Gravatar Too bad Obama isn't already prez. He would just wave his "magic hope and change wand" and all hostilities would cease!!!!!!


Gravatar Oh, give the Obama bashing a rest, GHC.

Nobody is going to stop this anytime soon.

Mikheil Saakashvili is a stupid jackass who could't be bothered to read a map or contemplate the likelihood that FSB sleepers could be all through his organization. So he figured he'd hand the Kremlin a fait accompli. With jack shit to back it up with.

What sort of a fool raises on a busted flush? When he really doesn't need to?

So he managed to stick his dick into a sausage grinder. Putin is just going to keep on turning the crank until he's history.


Gravatar A mess. And don't whitewash Georgia's going after South Ossetia, for it's separatist wishes.
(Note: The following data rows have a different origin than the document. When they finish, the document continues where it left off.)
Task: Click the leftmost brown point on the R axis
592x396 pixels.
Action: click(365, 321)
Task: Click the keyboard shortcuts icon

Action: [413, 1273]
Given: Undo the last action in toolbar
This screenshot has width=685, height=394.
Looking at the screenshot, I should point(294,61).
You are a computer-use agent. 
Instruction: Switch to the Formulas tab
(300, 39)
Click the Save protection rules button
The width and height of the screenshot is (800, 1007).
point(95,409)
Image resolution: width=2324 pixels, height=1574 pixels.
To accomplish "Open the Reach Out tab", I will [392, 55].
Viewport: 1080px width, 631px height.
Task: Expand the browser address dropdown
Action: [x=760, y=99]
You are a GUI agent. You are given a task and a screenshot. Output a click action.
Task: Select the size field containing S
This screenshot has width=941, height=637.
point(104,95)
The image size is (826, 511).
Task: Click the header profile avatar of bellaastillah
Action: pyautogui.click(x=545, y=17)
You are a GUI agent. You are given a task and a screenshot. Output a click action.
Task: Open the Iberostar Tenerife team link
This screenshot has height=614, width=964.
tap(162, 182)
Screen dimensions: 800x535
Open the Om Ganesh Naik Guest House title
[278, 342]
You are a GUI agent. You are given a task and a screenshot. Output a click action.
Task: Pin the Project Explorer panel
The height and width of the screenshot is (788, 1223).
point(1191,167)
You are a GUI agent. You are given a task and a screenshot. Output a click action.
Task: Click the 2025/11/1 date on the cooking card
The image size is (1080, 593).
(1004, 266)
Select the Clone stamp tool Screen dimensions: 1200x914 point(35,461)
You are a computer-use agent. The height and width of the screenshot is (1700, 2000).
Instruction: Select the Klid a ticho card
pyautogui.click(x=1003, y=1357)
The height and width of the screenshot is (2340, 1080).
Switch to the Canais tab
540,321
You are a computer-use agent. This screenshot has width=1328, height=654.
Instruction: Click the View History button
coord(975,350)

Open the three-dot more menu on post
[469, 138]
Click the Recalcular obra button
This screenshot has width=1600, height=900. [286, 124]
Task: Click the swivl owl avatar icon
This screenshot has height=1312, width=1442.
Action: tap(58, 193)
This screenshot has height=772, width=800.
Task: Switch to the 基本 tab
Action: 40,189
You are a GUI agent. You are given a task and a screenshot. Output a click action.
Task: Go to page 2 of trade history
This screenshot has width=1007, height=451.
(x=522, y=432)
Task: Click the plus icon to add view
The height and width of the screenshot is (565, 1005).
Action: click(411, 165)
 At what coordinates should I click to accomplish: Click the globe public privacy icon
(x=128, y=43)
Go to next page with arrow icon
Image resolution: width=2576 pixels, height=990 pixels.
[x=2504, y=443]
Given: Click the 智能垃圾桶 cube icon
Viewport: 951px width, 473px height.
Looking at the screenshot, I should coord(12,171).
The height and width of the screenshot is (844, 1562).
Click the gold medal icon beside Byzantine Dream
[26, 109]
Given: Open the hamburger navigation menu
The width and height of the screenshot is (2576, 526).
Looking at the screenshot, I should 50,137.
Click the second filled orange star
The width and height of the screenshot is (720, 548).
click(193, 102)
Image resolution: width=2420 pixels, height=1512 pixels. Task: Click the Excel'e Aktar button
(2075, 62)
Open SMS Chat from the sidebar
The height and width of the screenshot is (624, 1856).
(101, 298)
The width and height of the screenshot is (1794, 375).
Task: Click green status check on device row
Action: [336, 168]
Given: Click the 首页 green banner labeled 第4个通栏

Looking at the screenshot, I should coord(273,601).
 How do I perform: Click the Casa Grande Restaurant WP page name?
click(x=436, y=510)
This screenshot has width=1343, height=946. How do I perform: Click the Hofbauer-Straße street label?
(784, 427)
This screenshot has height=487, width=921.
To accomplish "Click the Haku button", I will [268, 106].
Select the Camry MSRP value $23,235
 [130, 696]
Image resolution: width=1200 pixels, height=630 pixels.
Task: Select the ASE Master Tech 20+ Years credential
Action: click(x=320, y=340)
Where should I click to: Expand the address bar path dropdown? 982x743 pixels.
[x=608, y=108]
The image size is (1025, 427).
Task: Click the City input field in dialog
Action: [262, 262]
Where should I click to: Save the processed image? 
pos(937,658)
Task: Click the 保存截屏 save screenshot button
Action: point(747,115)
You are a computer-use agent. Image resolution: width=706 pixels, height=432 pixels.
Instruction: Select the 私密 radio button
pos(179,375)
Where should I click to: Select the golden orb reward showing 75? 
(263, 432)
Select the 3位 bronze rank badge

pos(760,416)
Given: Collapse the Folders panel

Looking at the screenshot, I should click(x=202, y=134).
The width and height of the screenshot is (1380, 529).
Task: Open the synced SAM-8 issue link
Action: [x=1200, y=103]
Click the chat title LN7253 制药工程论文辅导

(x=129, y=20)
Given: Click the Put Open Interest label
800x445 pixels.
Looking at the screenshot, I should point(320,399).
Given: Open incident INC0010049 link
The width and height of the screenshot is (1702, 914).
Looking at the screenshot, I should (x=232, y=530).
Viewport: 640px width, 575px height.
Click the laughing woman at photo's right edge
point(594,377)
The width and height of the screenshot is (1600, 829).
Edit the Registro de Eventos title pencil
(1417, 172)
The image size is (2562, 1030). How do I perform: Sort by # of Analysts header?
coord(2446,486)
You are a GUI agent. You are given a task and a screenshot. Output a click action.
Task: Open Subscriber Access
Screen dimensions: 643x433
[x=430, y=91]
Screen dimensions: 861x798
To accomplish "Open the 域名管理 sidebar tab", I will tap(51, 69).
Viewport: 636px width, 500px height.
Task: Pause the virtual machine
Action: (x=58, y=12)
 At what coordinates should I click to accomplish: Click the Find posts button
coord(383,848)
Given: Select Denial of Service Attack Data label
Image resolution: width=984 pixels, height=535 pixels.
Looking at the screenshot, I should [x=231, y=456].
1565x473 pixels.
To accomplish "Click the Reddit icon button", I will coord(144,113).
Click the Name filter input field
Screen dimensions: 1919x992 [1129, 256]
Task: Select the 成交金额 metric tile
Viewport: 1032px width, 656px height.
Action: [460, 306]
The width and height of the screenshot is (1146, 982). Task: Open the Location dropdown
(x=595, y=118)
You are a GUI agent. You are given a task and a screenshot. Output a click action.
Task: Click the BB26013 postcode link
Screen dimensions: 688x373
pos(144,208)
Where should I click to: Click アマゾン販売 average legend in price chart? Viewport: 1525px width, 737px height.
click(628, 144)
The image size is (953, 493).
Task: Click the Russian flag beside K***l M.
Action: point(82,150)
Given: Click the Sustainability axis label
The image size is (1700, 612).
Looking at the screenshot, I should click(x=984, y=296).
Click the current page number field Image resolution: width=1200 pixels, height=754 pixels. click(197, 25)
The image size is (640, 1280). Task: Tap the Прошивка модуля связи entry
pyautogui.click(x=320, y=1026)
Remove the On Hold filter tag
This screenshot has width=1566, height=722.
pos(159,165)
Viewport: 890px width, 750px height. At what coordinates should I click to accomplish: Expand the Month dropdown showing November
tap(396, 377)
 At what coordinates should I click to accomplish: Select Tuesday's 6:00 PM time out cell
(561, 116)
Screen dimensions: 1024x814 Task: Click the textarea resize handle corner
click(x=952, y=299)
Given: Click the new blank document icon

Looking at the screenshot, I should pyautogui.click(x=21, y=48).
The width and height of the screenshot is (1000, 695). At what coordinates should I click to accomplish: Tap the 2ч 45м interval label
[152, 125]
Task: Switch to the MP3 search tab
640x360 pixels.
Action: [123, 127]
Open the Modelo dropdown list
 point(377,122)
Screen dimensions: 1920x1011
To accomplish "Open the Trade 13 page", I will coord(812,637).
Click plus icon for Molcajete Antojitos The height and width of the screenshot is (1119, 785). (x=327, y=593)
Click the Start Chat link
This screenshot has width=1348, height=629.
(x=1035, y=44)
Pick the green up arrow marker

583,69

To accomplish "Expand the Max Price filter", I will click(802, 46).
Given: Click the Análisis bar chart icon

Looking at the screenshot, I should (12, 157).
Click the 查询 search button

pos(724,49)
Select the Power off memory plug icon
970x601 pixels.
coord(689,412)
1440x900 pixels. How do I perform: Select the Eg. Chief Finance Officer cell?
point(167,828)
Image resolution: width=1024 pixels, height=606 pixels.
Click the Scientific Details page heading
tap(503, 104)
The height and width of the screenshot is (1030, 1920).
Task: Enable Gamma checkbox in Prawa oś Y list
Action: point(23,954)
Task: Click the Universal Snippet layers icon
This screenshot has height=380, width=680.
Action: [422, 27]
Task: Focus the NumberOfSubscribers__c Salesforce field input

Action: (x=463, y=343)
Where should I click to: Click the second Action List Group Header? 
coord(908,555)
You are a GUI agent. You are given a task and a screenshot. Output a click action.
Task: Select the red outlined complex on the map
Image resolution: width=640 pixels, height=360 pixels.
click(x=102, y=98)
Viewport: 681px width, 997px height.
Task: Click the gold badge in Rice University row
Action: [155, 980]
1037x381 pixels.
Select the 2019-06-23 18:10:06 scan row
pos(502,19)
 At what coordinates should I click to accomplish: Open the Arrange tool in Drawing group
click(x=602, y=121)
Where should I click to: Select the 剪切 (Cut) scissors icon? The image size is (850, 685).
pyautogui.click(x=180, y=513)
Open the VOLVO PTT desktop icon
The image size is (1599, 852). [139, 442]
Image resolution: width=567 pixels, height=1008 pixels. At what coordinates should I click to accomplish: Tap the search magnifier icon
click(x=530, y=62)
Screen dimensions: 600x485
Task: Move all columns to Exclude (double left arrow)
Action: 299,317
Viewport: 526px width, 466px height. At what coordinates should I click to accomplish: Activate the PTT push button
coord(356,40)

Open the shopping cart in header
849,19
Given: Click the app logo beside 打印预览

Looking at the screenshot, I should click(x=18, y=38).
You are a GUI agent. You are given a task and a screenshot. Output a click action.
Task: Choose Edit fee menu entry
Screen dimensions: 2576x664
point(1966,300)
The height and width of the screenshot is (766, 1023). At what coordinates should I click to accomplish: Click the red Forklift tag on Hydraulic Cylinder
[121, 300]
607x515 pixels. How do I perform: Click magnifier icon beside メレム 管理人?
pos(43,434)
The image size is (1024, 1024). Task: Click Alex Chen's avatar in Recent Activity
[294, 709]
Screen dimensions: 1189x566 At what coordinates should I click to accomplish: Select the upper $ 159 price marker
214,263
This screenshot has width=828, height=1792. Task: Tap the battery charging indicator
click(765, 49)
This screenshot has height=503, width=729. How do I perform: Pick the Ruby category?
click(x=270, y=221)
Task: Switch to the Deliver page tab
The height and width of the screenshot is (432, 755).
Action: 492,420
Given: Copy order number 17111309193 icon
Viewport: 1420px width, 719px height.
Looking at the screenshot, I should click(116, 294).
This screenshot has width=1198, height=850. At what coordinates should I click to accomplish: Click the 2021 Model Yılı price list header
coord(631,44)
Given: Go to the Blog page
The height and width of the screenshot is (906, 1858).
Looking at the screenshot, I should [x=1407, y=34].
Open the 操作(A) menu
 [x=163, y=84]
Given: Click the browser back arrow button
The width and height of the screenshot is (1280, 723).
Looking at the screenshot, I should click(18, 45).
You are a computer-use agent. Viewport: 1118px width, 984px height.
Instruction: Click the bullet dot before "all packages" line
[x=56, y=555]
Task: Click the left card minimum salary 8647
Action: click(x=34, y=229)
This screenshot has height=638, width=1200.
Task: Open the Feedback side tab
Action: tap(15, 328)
The "morality" in this one is not cut and dried.

I will agree that Russia has used Georgia's initial acts as an excuse to flex it's muscles all out of proportion to the situation, but what else does anyone expect them to do? Goatboy has reminded them how, if they needed reminding.

What's bush going to do; point to the misery, and act like Mohandas Ghandi, scolding Putin for his lack of peace-loving instincts?


Carlin! Were you born with turnip juice on the brain, or did you acquire it?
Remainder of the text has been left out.